When the client wanted to access their data, they pasted the public key into an authorisation form (holding the key in the session) which unlocked the data.
When done, they deauthorised their session.
This protected the information against authorised access to the web app (so safe against weak username/passwords) and also from leaks at the database level.
This is still not completely secure: if you have root access to the machine you can capture the key as it is uploaded, or inspect the session information. For that the cure could be to run the reading software on the client's machine and access the database through an API.
I realise this is an old question but I thought I'd clarify that it is indeed possible.
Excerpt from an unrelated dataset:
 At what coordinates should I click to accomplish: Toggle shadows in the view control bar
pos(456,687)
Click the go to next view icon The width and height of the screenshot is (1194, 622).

No, it's not possible to have data that is both in a form you can't decrypt it, and in a form where you can decrypt it to show it to the client simultaneously. The best you can do is a reversible encryption on the content so at least if your server is compromised their data is safe.
Take a look at Django-fields
You might find Django Encrypted Fields useful.
You and your client could agree on them being obscured. A simple XOR operation or something similar will make the values unreadable in the admin and they can be decoded just in time they are needed in the site.
This way you can safely administer the site without "accidentally" reading something.
Make sure your client understands that it is technically possible for you to get the actual contents but that it would require active effort.
Some other issues to consider are that the web application will then not be able to sort or easily query on the encrypted fields. It would be helpful to know what administrative functions the client wants you to have. Another approach would be to have a separate app / access channel that does not show the critical data but still allows you to perform your admin functions only.